Nel tweet appare un foto di Trump con il testo ‘le sanzioni sono in arrivo’ e sotto la data 5 novembre usando lo stesso carattere di Trono di Spade. La frase è un adattamento della citazione ‘Winter is Coming‘ (l’inverno è in arrivo) usata nella serie per descrivere una stagione lunga e fredda senza una chiara fine. Le sanzioni entreranno in vigore il 5 novembre.

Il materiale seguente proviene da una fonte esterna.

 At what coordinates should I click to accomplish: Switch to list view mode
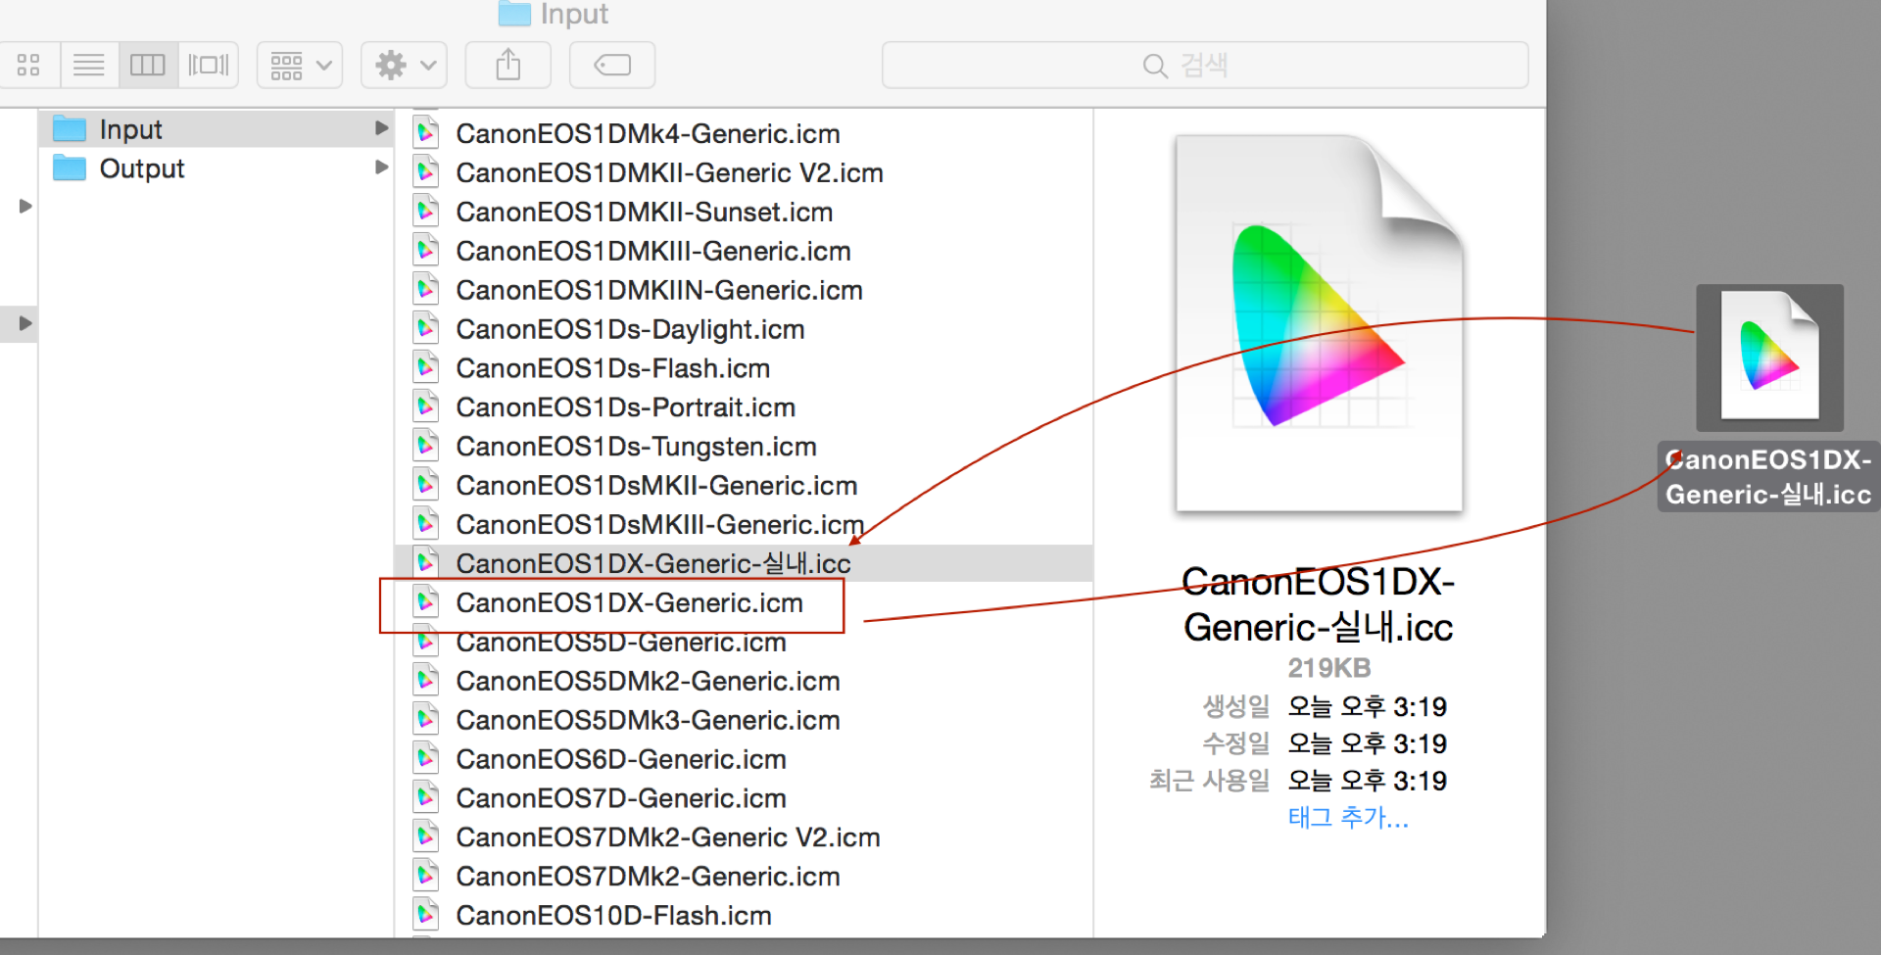pyautogui.click(x=89, y=66)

E la repubblica islamica minimizza: “Nessuna preoccupazione“, afferma un portavoce del ministro degli esteri Javad Zarif.

Sanzioni Usa all’Iran, Trump come “Game of Thrones” 

Le sanzioni Usa, revocate con l’accordo sul nucleare del 2015, riguardano i settori dell’energia, del trasporto marittimo e quello finanziario. Si tratta della seconda tranche di misure restrittive reintrodotte dall’amministrazione Trump. Ad essere penalizzati saranno soprattutto i Paese che continuano a importare petrolio dall’Iran.

Il segretario di stato Mike Pompeo e quello al tesoro Steve Mnuchin hanno spiegato che le sanzioni resteranno in vigore fino a che Teheran non finirà di sostenere il terrorismo, rinuncerà al suo coinvolgimento militare in Siria e fermerà completamente i suoi programmi nucleare e missilistico. Gli Usa garantiranno però a otto Paesi di continuare temporaneamente a importare petrolio iraniano.

L’elenco degli otto Paesi esentati dalle sanzioni e che potranno continuare a importare temporaneamente petrolio dall’Iran sarà reso noto lunedì.  Secondo indiscrezioni dovrebbero esserci di certo Giappone, Corea del Sud, Cina e India. Forse – spiegano fonti dell’amministrazione Usa – anche la Turchia. L’Europa è esclusa dall’esenzione con cui gli Stati Uniti permetteranno ad otto Paesi di continuare a importare petrolio dall’Iran, ha assicurato il segretario di stato americano, Mike Pompeo.